I won’t try to summarise the content. We are free to make what we like of each idea they play out and riff on. OK, for one example, then, there’s the bit where they’re in a car – left-hand-drive, for some reason – at a Maccas Drive-Thru, and ordering stuff becomes an ever-escalating competition. Tragically funny – although it does become predictable.

If there is a through-theme, it’s about their innate need to compete counterpointed by their wondrous capacity to create stuff together. That could be what saves it from adding up to less than the sum of its parts.
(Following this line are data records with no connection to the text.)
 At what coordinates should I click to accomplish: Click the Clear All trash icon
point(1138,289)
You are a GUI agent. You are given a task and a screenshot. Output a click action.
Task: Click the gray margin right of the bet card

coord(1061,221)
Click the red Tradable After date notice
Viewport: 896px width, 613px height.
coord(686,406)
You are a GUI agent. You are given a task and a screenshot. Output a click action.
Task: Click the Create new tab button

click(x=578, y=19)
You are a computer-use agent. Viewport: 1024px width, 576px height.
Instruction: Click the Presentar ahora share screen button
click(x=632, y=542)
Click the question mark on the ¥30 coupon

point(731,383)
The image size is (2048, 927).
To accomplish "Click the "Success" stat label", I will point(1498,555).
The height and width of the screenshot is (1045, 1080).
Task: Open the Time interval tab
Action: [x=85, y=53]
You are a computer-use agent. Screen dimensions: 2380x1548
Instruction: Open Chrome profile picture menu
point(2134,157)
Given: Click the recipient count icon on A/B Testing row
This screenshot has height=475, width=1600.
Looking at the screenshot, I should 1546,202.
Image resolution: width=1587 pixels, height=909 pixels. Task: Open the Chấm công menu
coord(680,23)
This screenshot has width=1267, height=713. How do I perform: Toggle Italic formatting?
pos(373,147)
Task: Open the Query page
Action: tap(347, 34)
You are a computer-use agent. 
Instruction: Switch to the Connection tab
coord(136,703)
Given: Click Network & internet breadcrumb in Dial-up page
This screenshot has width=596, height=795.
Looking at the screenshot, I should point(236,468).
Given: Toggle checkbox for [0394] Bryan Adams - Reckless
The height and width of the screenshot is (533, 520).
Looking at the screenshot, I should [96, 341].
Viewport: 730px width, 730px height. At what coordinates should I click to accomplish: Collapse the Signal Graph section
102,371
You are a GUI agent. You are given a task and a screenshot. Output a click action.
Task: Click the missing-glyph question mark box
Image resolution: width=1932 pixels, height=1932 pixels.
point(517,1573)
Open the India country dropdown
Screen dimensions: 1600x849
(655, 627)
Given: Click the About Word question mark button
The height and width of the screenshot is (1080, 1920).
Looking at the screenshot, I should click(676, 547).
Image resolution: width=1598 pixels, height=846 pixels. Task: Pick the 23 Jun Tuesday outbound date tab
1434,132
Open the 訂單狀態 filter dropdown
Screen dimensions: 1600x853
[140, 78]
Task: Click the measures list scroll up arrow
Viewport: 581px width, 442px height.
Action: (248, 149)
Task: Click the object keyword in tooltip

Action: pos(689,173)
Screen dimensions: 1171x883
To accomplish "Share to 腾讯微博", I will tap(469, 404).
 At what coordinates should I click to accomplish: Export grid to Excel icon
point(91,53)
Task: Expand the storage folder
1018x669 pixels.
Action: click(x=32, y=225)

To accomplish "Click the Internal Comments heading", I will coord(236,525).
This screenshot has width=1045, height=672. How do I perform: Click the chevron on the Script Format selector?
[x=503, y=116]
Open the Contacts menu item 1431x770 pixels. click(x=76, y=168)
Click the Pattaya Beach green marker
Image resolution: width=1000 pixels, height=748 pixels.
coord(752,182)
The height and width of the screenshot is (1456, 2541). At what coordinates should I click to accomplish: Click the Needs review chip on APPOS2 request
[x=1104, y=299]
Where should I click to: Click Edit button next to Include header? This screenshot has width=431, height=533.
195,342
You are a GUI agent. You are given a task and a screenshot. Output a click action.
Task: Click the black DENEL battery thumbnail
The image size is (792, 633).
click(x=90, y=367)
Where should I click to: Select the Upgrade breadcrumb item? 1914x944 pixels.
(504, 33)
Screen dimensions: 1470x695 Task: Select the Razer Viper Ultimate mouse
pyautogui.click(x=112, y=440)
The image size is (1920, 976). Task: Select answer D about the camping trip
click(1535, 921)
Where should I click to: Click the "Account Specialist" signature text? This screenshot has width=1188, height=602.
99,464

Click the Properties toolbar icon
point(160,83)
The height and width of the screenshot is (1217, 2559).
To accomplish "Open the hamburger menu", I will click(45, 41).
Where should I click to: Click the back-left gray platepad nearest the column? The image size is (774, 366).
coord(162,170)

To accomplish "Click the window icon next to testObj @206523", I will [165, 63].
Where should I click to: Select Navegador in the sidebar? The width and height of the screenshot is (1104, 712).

Except there’s also the bit where Caleb can’t cope with the way Brett and Seiyan are quietly working to support each other to be themselves without fear, judgement or shame. We get the space to decide whether to laugh at the new-agey jargon or feel compassion for Caleb’s (in character) compulsion to ridicule them; at his inability to own his own vulnerablility. Like many of the pieces, it starts well, becomes quite engrossing but doesn’t have much of a pay-off.

Maybe the material has the potential to develop into something more cohesive, with a structure that renders it more satisfying to a general theatre audience. Is it fair to suggest, in its current state, it’s three actors in search of a playwright? Or is that too prescriptive about what a show should be?

Brett Taefu, Caleb Teaupa and Seiyan Thompson-Tonga certainly have the stage charisma to earn our trust and keep us interested in what they are doing. I’ll be looking out for those names in future stage or screen credits.